◆ **Data provided**
*** Block opens ***
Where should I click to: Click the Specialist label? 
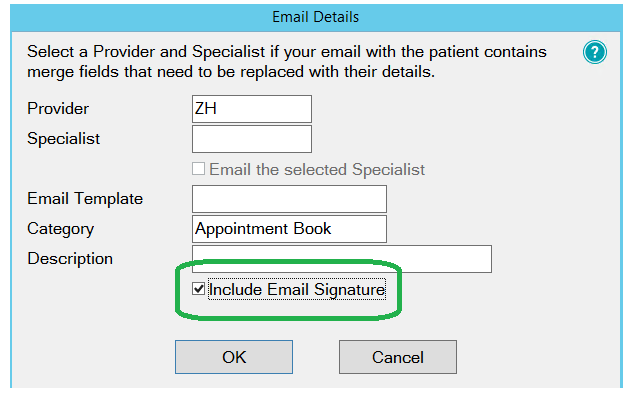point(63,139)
*** Block closes ***
*** Block opens ***
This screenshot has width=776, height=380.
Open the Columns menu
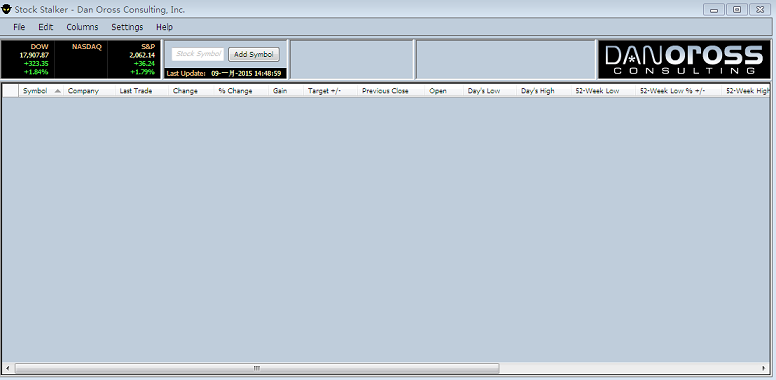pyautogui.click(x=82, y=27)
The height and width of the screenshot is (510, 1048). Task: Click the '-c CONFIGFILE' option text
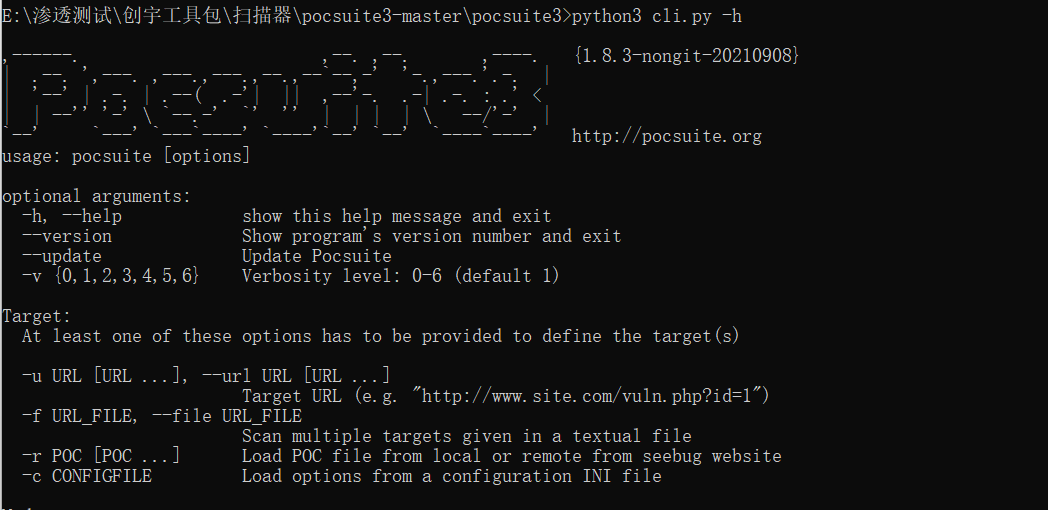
*** Block closes ***
◆ **Aim of the task**
I need every line of the data that has the word "height"; please list them.

◆ **Expected answer**
This screenshot has width=776, height=380.
The height and width of the screenshot is (510, 1048). Task: Click the '-c CONFIGFILE' option text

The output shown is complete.